TEXT FOR ANALYSIS ->
————————

Article

Occult hepatitis B virus infection in chronic hemodialysis patients in Korea.

Department of Medicine, Samsung Medical Center, Sungkyunkwan University School of Medicine, 50 Irwon-dong, Gangnam-Gu, 135-710, Seoul, South Korea.
Hepato-gastroenterology (Impact Factor: 0.77). 01/2008; 55(86-87):1721-4.
Source: PubMed

ABSTRACT Occult HBV infection that is serum HBsAg negative but HBV DNA positive is thought to be a contributing factor to ongoing HBV transmission within hemodialysis units. In the present study, the prevalence of occult HBV infection was investigated in patients on chronic hemodialysis in Korea, an endemic region for HBV.
Eighty-three patients undergoing maintenance hemodialysis at Samsung Medical Center, Seoul, South Korea were included. Serum samples were obtained from all patients. Testing for HBsAg, anti-HBs and anti-HBc was performed by an electrochemiluminescence immunoassay. HBV DNA was detected by the nested PCR method.

————————

RECORDED DATA ->
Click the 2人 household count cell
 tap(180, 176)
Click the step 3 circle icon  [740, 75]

————————

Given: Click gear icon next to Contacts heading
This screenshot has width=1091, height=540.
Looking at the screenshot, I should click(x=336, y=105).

————————

WORK REQUEST A ->
Answer these from the article on occult hepatitis B in hemodialysis patients:
(i) Which journal published the article?
(ii) How many patients on maintenance hemodialysis were included?
(iii) What method was used to detect HBV DNA?
WORK REQUEST B ->
Carry on the article on occult hepatitis B in hemodialysis patients from its last sentence.

WRITTEN RESPONSE A ->
(i) Hepato-gastroenterology
(ii) Eighty-three
(iii) The nested PCR method

WRITTEN RESPONSE B ->
Among the 83 patients, 4 (4.8%) were HBsAg positive and HBV DNA positive. The remaining 79 patients were confirmed HBsAg-negative/HBV DNA-negative. Thus, the prevalence of occult HBV infection was 0%. All of the HBsAg-positive patients were anti-HBs-negative/anti-HBc-positive. Of 79 HBsAg-negative patients, 58 (73.4%) were anti-HBs positive and 52 (65.8%) were anti-HBc positive.
The present study showed that the prevalence of occult HBV infection in chronic hemodialysis patients at our center in Korea was not increased compared to the rates of low endemic regions. Furthermore, occult HBV infection was not a contributing factor in HBV transmission in the hemodialysis unit studied.